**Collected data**
++++++++++
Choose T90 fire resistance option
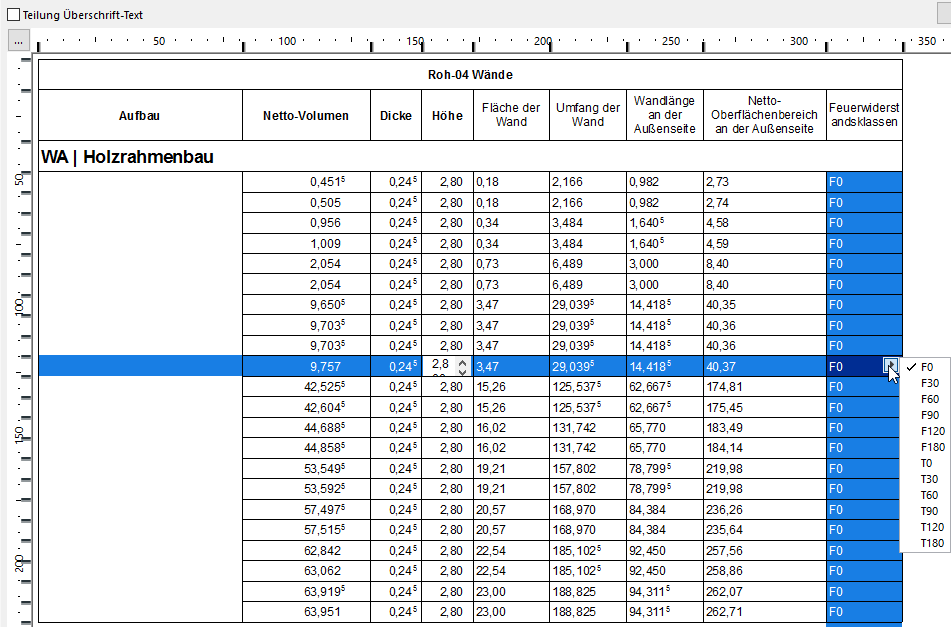 tap(929, 511)
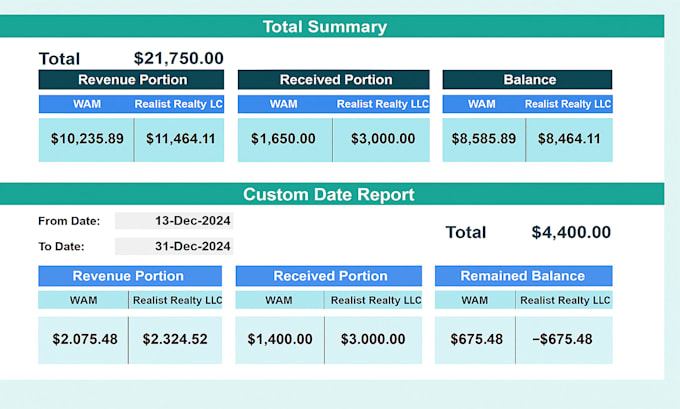Click the Remained Balance column header
Image resolution: width=680 pixels, height=409 pixels.
(523, 276)
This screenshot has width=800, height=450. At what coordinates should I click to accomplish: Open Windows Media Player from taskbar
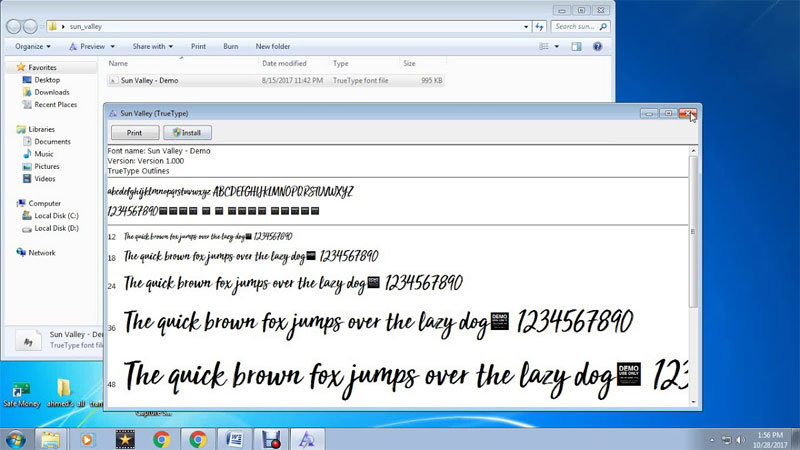88,438
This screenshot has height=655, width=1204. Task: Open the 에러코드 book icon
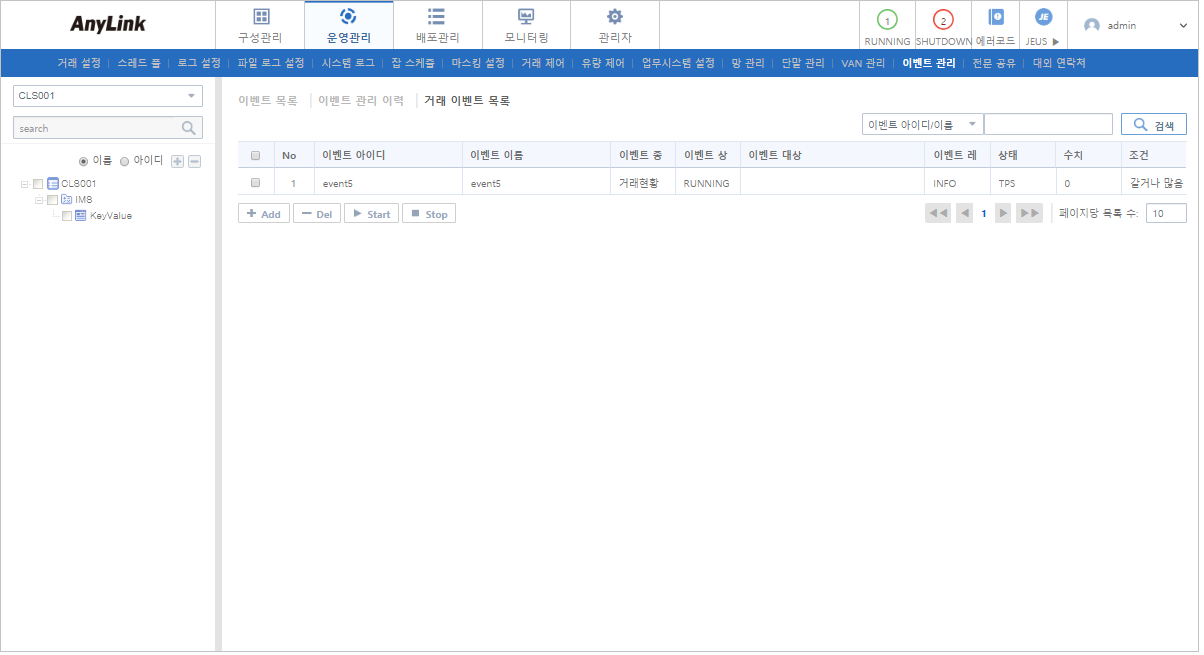(995, 17)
++++++++++
**WORK TO BE COMPLETED**
Please copy the entries in full. Leave each image out.

**ANSWER TO THIS TASK**
Choose T90 fire resistance option
 tap(929, 511)
Click the Remained Balance column header
Image resolution: width=680 pixels, height=409 pixels.
(523, 276)
This screenshot has width=800, height=450. At what coordinates should I click to accomplish: Open Windows Media Player from taskbar
88,438
This screenshot has height=655, width=1204. Task: Open the 에러코드 book icon
(995, 17)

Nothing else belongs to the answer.